But Khatami didn’t face the same grinding economic pressure, or an American president like Donald Trump, whose administration has taken a maximalist approach toward pressuring Tehran. Analysts say that only further weakens Rouhani’s hand.

“You, Mr. President, have only 15 to 20 percent of the power” within Iran’s government, the pro-Rouhani daily newspaper Jomhouri Eslami said in a January editorial. “You cannot run the country with this amount of power and be accountable for all its difficulties and problems.”

Rouhani himself seemed to acknowledge the pressure he faces during a visit to the Iranian port city of Bandar Abbas on Monday.

“Presidential elections happen every four year,” he said. “When people voted for a particular viewpoint, all should go after that and support” it.

Nine hard-line lawmakers have put forward a measure to disqualify Rouhani as president.
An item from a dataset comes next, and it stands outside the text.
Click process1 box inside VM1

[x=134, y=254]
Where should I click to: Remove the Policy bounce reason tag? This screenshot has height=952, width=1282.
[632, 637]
His dismissal would require two-thirds of parliament’s 290 members, but there is a precedent. In 1981, parliament disqualified the liberal Abolhassan Banisadr as president, and then Supreme Leader Ayatollah Ruhollah Khomeini dismissed him.

Iranian law also allows Rouhani to resign, and criminal charges could push him from his post. His brother, Hossein Fereidoun, is on trial over corruption charges that his supporters call politically motivated.

Mahmoud Vaezi, a spokesman for Rouhani, on Wednesday dismissed those pursuing impeachment as belonging to “a group in parliament that opposes everything.” However, they aren’t the only source of pressure.

Reformists, those who want to change Iran’s political system from the inside, have grown increasingly disenchanted with Rouhani over his inability to end the house arrests of opposition leaders Mir Hossein Mousavi and Mahdi Karroubi. Rouhani ran for election in 2013 and 2017 promising to free the two leaders of the 2009 Green Movement.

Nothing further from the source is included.